He teaches composition at the University of Delaware. In the fall, he’ll teach a class about the poetry of empowerment, a service learning course in which students will collaborate with the community beyond campus to produce “empowering poetic celebrations.”

Bannowsky has written news and feature articles, poetry and stories for a range of publications. He also wrote columns in the late 2000s for The News Journal as a member of its Community Advisory Board — he specialized in labor, civil rights, Latin America, the Middle East and the arts.

Those subjects also inform his poetry, which Bannowsky says often falls into what the late poet Thomas McGraw referred to as tactical and strategic categories.

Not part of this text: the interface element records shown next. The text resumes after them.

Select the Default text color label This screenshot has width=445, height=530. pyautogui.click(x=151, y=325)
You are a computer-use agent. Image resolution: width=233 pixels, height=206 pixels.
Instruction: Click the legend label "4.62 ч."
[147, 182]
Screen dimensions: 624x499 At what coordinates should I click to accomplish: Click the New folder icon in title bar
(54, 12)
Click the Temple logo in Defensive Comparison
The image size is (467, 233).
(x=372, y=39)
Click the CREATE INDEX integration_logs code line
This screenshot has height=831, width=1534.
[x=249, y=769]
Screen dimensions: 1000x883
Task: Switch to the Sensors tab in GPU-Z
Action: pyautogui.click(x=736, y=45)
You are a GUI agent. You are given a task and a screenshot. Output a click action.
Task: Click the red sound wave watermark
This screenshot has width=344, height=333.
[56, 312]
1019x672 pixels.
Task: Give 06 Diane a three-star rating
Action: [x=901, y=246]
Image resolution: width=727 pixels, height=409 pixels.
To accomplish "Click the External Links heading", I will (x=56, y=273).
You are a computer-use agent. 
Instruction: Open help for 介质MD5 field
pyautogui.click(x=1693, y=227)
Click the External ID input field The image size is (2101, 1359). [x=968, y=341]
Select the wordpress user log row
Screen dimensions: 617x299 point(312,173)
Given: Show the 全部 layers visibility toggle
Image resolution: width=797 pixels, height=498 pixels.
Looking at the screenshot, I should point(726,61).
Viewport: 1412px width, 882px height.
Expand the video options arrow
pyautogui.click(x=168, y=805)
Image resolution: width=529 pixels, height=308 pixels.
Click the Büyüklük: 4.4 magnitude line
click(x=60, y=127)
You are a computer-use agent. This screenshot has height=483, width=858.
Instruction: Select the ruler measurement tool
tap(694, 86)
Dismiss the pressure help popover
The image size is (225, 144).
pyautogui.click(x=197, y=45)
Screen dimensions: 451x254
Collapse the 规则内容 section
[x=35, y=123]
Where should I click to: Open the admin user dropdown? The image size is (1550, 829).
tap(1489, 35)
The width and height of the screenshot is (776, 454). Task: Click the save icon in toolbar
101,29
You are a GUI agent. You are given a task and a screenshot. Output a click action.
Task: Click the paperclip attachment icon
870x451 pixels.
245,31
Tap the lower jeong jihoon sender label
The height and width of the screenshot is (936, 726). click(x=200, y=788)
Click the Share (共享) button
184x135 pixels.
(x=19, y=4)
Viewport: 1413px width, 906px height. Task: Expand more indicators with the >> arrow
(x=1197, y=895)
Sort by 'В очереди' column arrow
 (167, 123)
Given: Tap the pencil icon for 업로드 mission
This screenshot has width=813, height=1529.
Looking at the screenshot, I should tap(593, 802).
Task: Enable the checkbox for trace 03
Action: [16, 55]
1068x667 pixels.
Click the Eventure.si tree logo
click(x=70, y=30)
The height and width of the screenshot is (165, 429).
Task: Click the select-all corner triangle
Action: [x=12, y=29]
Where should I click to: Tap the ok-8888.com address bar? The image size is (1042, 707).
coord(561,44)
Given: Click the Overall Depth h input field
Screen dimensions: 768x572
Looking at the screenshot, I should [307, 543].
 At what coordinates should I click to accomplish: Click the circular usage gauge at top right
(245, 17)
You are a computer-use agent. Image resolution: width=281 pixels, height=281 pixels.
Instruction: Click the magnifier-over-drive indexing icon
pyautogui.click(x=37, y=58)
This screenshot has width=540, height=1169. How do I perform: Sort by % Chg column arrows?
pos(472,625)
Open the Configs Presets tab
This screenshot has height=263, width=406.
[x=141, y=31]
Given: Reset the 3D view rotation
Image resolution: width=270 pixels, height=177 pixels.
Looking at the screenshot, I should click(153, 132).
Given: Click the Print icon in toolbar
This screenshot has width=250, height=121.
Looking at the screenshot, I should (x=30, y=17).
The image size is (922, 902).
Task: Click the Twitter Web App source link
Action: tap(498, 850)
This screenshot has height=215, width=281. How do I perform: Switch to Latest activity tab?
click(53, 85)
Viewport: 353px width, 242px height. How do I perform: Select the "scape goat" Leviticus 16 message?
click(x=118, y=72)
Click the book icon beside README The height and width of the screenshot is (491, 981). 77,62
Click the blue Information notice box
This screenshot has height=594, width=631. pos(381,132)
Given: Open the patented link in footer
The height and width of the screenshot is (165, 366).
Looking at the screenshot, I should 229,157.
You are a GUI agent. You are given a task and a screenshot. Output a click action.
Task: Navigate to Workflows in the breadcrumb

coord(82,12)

“The tactical,” Bannowsky says, “is engaged in a momentary struggle, can be apprehended on the fly, and often carries a time stamp. In 2011, I handled public relations for Occupy Delaware and wrote a couple tactical poems to hail and encourage the movement. The strategic deals more with the sweep of history, is crafted more contemplatively, and may deal with strictly personal and spiritual matters.”

He considers “Jacobo” a strategic project. It concerns, he says, “an Ecuadorian of indigenous and Lebanese parentage who escapes to the U.S. melting pot only to be deported to Lebanon (where he has never been), just in time for the 2006 Hezbollah-Israeli war. Eventually, he is dispatched to Guantanamo prison.”

Its 2,700 lines, in 43 blended genre poems, comprise characters including an American commando, a Jewish refugee who founds an artisan shop in Ecuador, an African American artist, his teenage ward, a Gujarati shop keeper, a Palestinian exile, a Lebanese laundry owner, a youthful Taliban, and Jacobo’s parents, all “swept in the roiled currents of our time,” Bannowsky says, “seeking fortune, fleeing peril, or taken in bondage.”

“In some ways,” he says, “‘Jacobo’ recapitulates experiences I had teaching English in Lebanon from 2002 to 2004, as well as insights extracted from Ecuador, Delaware, Chrysler, and growing up itinerant.”

The fellowship, Bannowsky says, will free him to polish “Jacobo,” to prepare it for publication, and to broaden his role as a poet and educator.